In the notes, the backpropagation for the entire training set of length m is given as (L = #output layer):

dz[L] =a[L]-y

dW[L] = 1/m*dz[L].a[L-1].T

db[L] = 1/m*sum(dz[L], …)

etc…

I worked out the backpropagation manually, and I obtained the following:

dz[L] =1/m(a[L]-y)

dW[L] = dz[L].a[L-1].T

db[L] = sum(dz[L], …)

etc…

The difference here with the notes is that the ‘1/m’ term happens once at the very start of the backpropagation step, and then naturally propagates in the next equations, contrary to the notes where it is re-added everytime.

I tried the 2nd version of the equations on the Week3 Python submission, and all tests passed and I obtained the same results.

I thus assume the backpropagation written as above is also correct.

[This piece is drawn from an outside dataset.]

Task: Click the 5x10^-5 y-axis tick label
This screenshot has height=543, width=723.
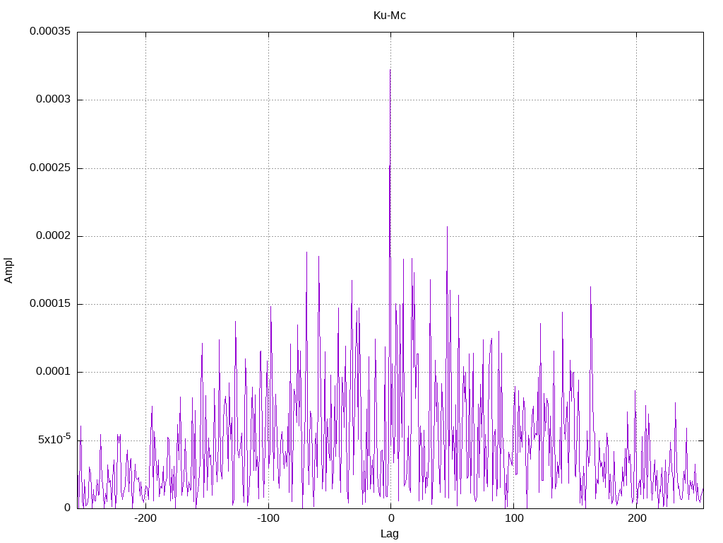Action: point(54,439)
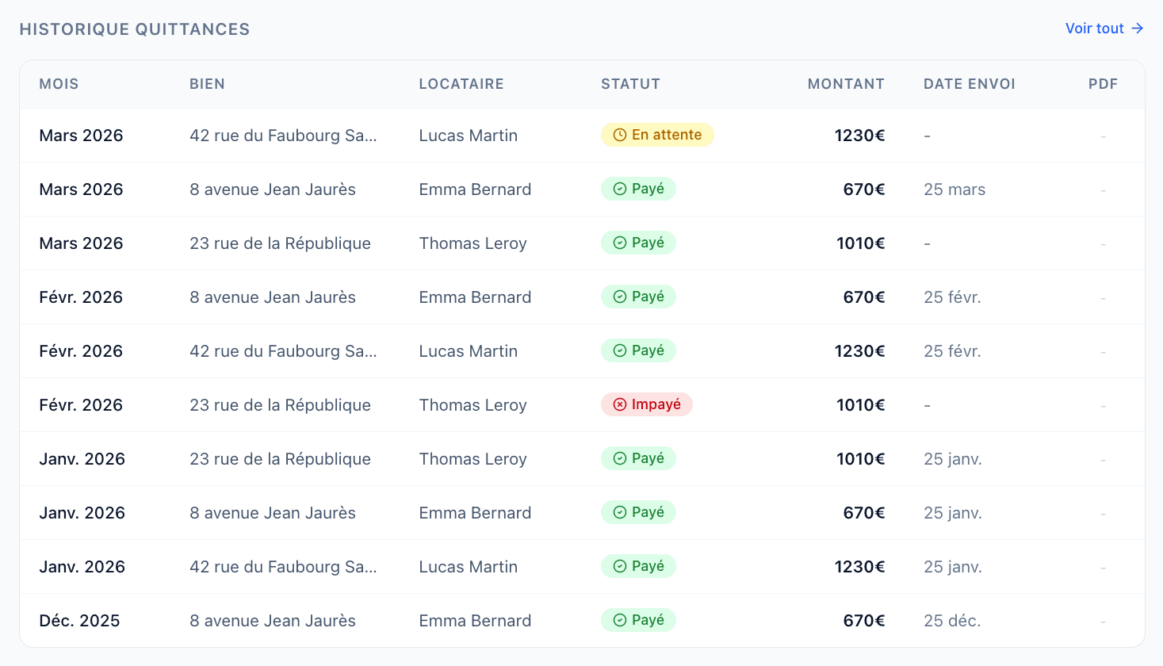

Am I right? In such case, why prefer dz[L] =a[L]-y in the notes?

Is the difference down to the way dL/da is defined? (for a training set of m-length)

(1) Either stacking in a row vector of length m the derivatives of dL(a(i), y(i))/dz(i) where the ‘1/m’ term does not appear. And then adding the 1/m term at the next backpropagation step when computing dW. As it is done in the notes

(2) Or directly calculating dL(a,y)/dz, in which case ‘1/m’ directly appears

Remember that L is the vector output of the loss function and the cost J is the average of the L values across the samples. So it’s just a question of how you define things. Prof Ng’s notation is slightly ambiguous, but the key thing to realize is that only the dW and db expressions are partial derivatives of J, so they are the only ones that include the factor of \frac {1}{m}. All other terms are either derivatives of L or just “Chain Rule” factors at a given layer. You have to be careful that you don’t end up with multiple factors of \frac {1}{m}, right?

Thank you a lot for your reply!
I forgot L being defined as a vector, only having in mind L(a(i), y(i)) as a raw number.
It makes total sense now, thank you!

Using the fact that the derivative of the average is the average of the derivatives, right? Think about it for a sec and that should make sense, since taking derivatives is a linear operation. So you get the \frac {1}{m} from the last step in the Chain Rule.

I’m still having a hard time understanding your explanations here. for the dZ2 notation, does that mean dL/dZ2, and not dJ/dZ2? If so, could you clarify why we are not taking the derivative of J but L for Z2? Thank you!

Yes, all the dZ values are Chain Rule factors at a given layer. It is literally only the dW^{[l]} and db^{[l]} where all the Chain Rule factors get multiplied together to form the full gradients w.r.t. J.